Every record that follows should be written out again without any change.
= = = = =
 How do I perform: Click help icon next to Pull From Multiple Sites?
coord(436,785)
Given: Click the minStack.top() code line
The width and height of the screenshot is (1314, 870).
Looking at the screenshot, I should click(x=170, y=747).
= = = = =
▸ ANSWER BOX:
 How do I perform: Click help icon next to Pull From Multiple Sites?
coord(436,785)
Given: Click the minStack.top() code line
The width and height of the screenshot is (1314, 870).
Looking at the screenshot, I should click(x=170, y=747).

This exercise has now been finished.